• **Exercise description**:
Please restate word for word, and with nothing added, the lines that run from the one holding "You are a computer-use agent. The" to the end of the entries below.

• **Material for this task**:

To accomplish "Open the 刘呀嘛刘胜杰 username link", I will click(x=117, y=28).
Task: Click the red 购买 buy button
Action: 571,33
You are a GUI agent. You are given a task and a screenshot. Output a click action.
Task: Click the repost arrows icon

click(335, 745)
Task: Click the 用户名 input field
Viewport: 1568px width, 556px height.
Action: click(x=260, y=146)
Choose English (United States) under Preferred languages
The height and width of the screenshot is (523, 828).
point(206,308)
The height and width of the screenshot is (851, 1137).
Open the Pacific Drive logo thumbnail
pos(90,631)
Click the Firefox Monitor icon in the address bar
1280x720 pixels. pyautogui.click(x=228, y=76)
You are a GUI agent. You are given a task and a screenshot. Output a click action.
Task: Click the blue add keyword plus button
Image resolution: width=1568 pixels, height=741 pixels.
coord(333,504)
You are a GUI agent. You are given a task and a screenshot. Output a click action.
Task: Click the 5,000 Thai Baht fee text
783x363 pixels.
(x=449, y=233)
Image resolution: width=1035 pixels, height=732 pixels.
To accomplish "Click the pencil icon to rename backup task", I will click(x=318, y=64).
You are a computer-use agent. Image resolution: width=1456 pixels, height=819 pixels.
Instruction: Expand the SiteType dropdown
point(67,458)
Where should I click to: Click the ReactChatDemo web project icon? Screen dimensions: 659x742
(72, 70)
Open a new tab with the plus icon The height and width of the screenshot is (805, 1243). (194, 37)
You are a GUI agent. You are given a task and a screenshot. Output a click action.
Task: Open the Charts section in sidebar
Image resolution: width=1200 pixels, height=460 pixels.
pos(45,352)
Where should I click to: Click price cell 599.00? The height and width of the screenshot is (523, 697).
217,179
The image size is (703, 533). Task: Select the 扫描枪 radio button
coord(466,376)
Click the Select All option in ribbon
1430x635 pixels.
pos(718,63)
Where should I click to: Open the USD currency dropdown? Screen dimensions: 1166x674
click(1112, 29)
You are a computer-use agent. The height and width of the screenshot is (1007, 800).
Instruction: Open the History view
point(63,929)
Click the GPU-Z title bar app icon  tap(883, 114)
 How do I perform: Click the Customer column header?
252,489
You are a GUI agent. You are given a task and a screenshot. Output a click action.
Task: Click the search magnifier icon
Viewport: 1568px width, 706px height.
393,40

• **Written response**:
You are a computer-use agent. The height and width of the screenshot is (1007, 800).
Instruction: Open the History view
point(63,929)
Click the GPU-Z title bar app icon  tap(883, 114)
 How do I perform: Click the Customer column header?
252,489
You are a GUI agent. You are given a task and a screenshot. Output a click action.
Task: Click the search magnifier icon
Viewport: 1568px width, 706px height.
393,40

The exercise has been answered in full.